En un nuevo estudio, investigadores de la Universidad Estatal de Carolina del Norte caracterizan una variedad de herramientas moleculares para reescribir, no solo editar, grandes fragmentos del ADN de un organismo, con base en sistemas CRISPR-Cas asociados con «autoestopistas» genéticos egoístas llamados transposones.

Los investigadores investigan diversos sistemas CRISPR-Cas Tipo IF y los diseñan para agregar carga genética, hasta 10,000 letras de código genético adicionales, a la carga del transposón para realizar los cambios deseados en una bacteria, en este caso, E. coli.

Los hallazgos amplían la caja de herramientas CRISPR y podrían tener implicaciones significativas en la manipulación de bacterias y otros organismos en un momento en que se necesita una edición flexible del genoma en la terapéutica, la biotecnología y una agricultura más sostenible y eficiente.

Las bacterias utilizan CRISPR-Cas como sistemas inmunitarios adaptativos para resistir los ataques de enemigos como los virus. Estos sistemas han sido adaptados por científicos para eliminar o cortar y reemplazar secuencias de códigos genéticos específicos en una variedad de organismos. El nuevo hallazgo muestra que se pueden mover o agregar cantidades exponencialmente mayores de código genético, lo que podría aumentar la funcionalidad de CRISPR.

«En la naturaleza, los transposones han cooptado los sistemas CRISPR para, egoístamente, moverse por el genoma de un organismo para ayudarse a sobrevivir. A su vez, estamos cooptando lo que ocurre en la naturaleza al integrar con los transposones un sistema CRISPR-Cas programable que puede mover la carga genética que diseñamos para realizar alguna función», dijo Rodolphe Barrangou, Profesor Distinguido Todd R. Klaenhammer de Ciencias de la Alimentación, Bioprocesamiento y Nutrición en NC State y autor correspondiente de un artículo que describe la investigación.

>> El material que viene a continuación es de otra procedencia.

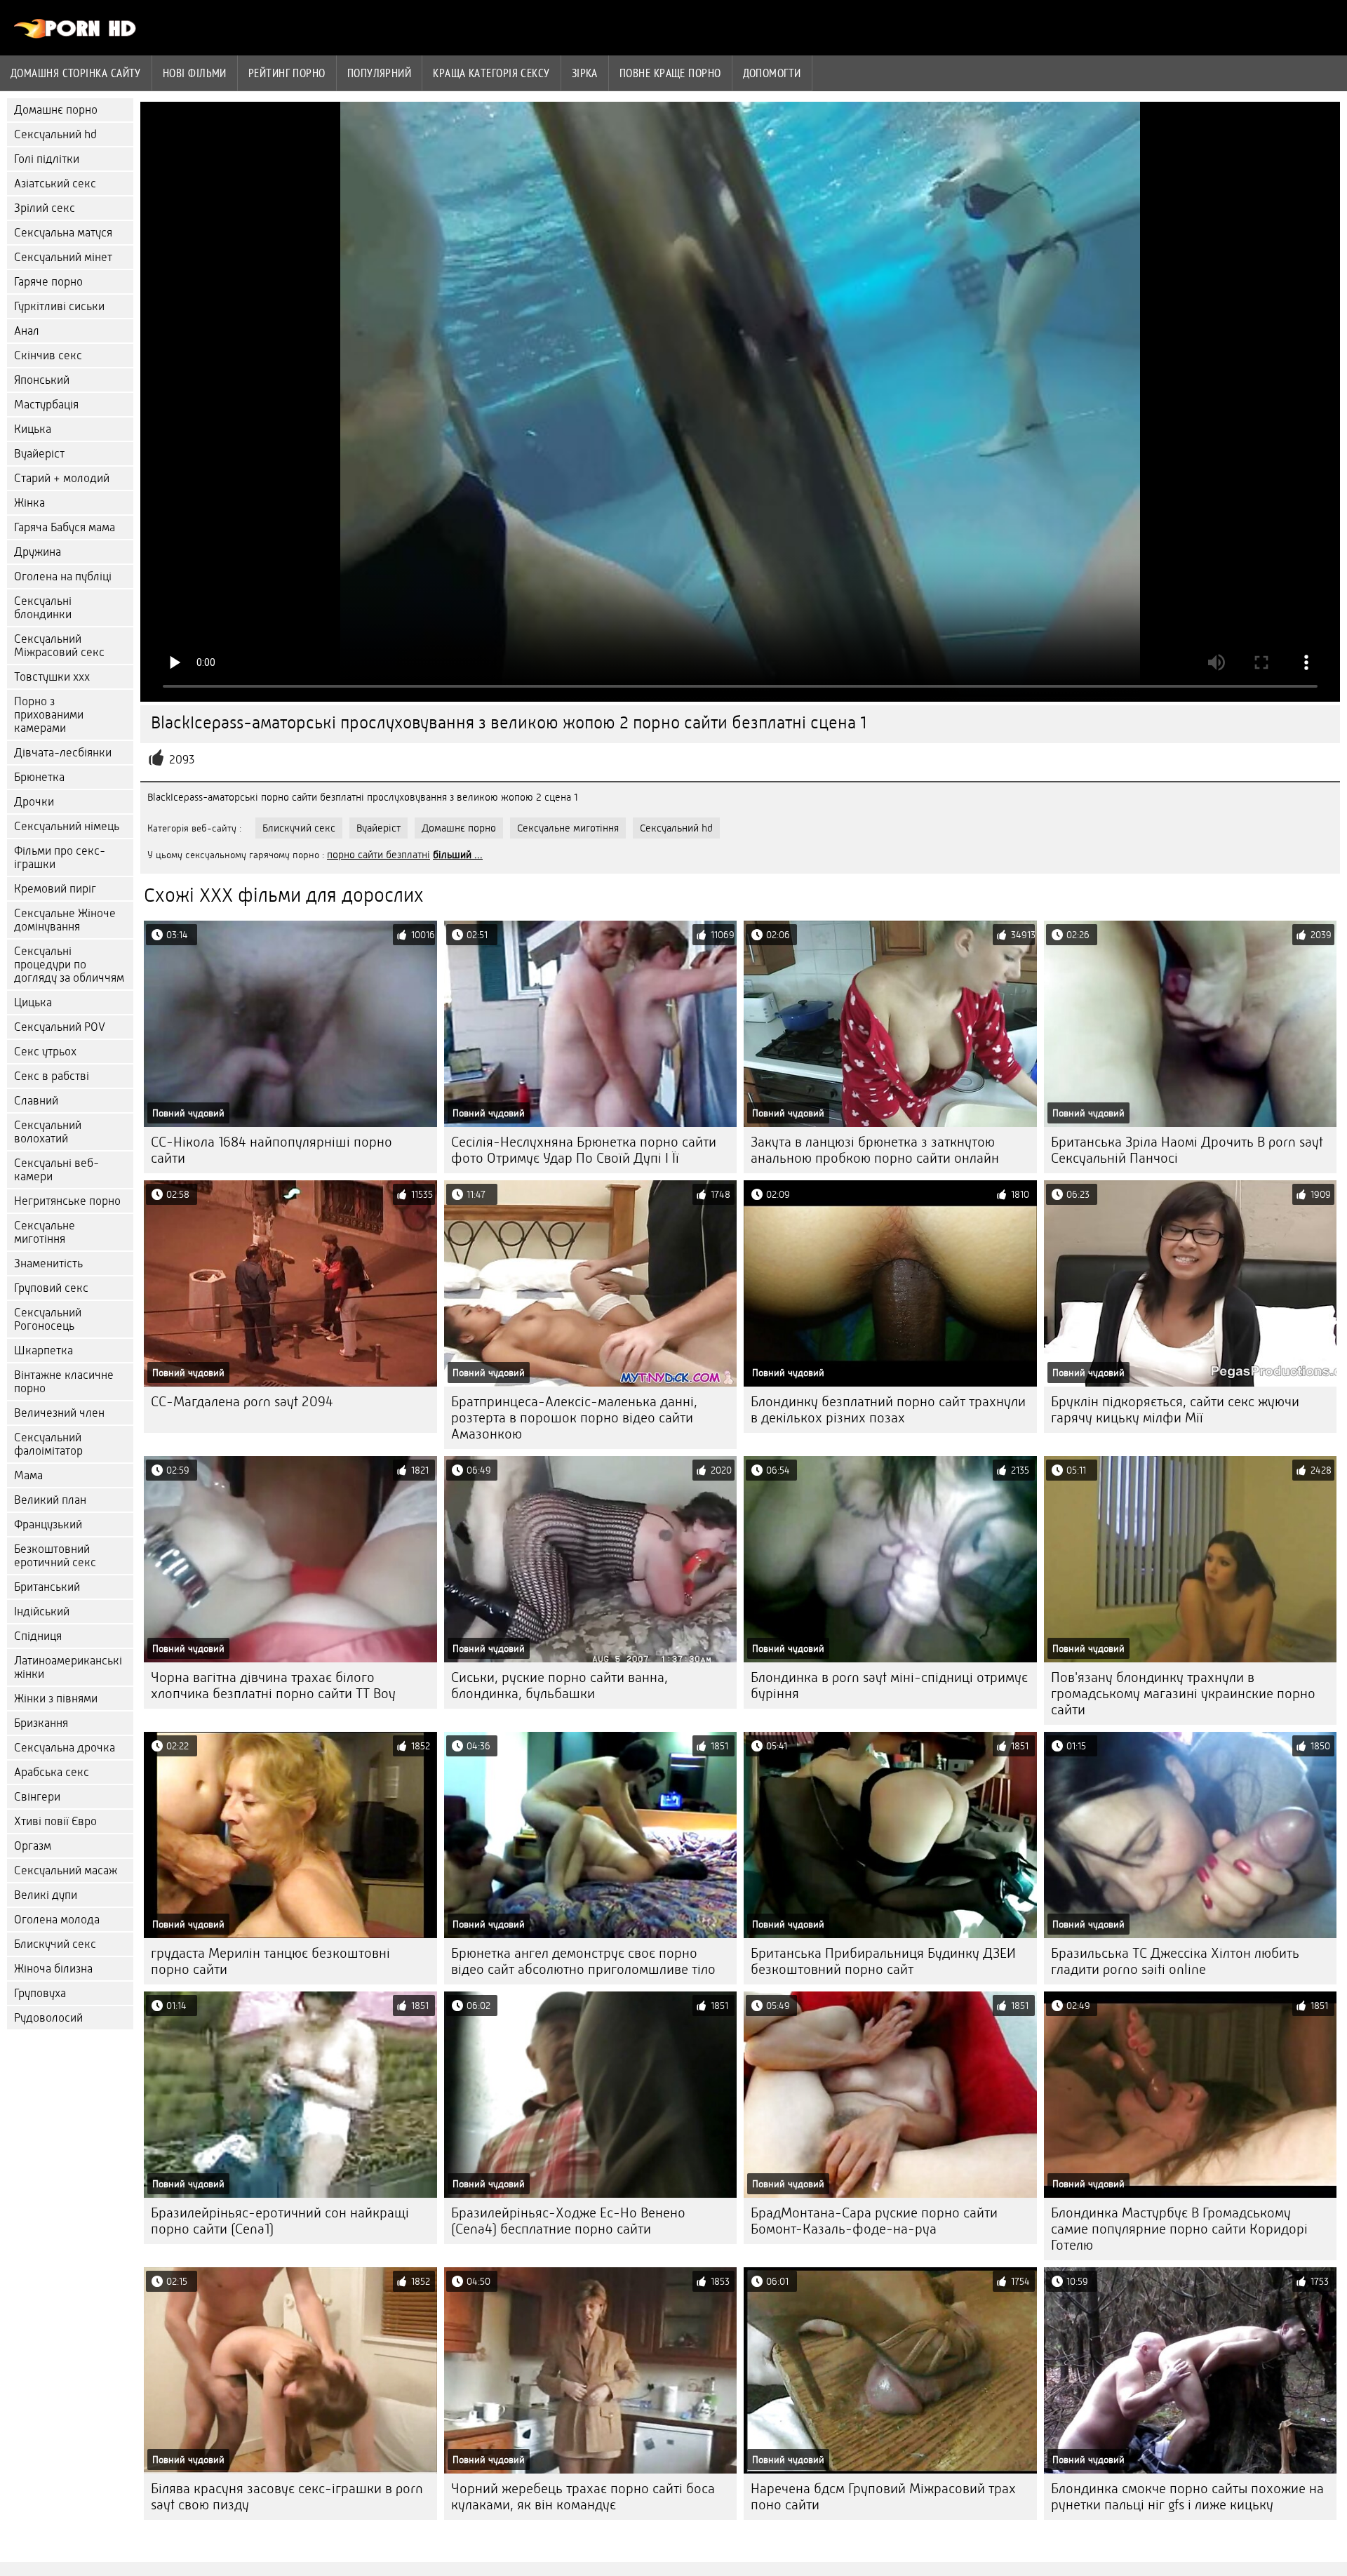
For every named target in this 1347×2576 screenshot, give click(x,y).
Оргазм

«Usando este método, demostramos que podemos diseñar genomas moviendo fragmentos de ADN de hasta 10.000 letras», dijo Barrangou. «La naturaleza ya hace esto : los datos bioinformáticos muestran ejemplos de hasta 100 000 letras genéticas movidas por sistemas CRISPR basados ​​en transposones, pero ahora podemos controlarlo y diseñarlo usando este sistema.

«Para completar la analogía del autoestopista, estamos diseñando al autoestopista para que traiga cierto equipaje o carga al automóvil para entregar algún tipo de carga útil cuando el automóvil llegue a su destino».

El estudio muestra a los investigadores demostrando la eficacia del método tanto in vitro en la mesa de laboratorio como in vivo en E. coli. Los investigadores seleccionaron 10 transposones diferentes asociados con CRISPR para probar la efectividad del método. El enfoque funcionó con los 10 transposones, aunque variaron en efectividad según factores como la temperatura y el tamaño de la carga del transposón.

«Fue emocionante descubrir que todos los sistemas que probamos eran funcionales después de reconstruirlos en herramientas de edición del genoma a partir de sus formas biológicas nativas», dijo Avery Roberts, estudiante de posgrado de NC State y primer autor del estudio. «Descubrimos nuevas características de estos sistemas, pero es probable que haya muchos hallazgos y aplicaciones más relevantes por venir a medida que el campo avanza a un ritmo rápido».

La investigación también mostró que el método podría usarse con diferentes transposones al mismo tiempo.

«En lugar de un solo gen, como es el caso con otros sistemas CRISPR como el sistema Tipo II Cas-9 más familiar, podemos incorporar una ruta metabólica completa para incorporar un conjunto completamente nuevo de funciones a un organismo», dijo Barrangou. dijo. «En el futuro, eso podría significar proporcionar una resistencia más flexible a las enfermedades o la sequía a las plantas, por ejemplo».

«Estamos entusiasmados con estos hallazgos y vemos el potencial de aplicar estos sistemas recién descubiertos en plantas de cultivo para acelerar el desarrollo de variedades más resistentes y de mayor rendimiento», dijo Gusui Wu, director global de investigación de semillas de Syngenta Seeds.

Barrangou y Wu agregan que el trabajo de este estudio brinda un gran ejemplo de asociaciones público-privadas que impulsan el descubrimiento científico y capacitan a la fuerza laboral del mañana.

El artículo aparece en Nucleic Acids Research. La financiación fue proporcionada por Syngenta Seeds. Los coautores del artículo incluyen al estudiante de posgrado de NC State Avery Roberts y al ex Ph.D. de NC State. estudiante Mateo Nethery.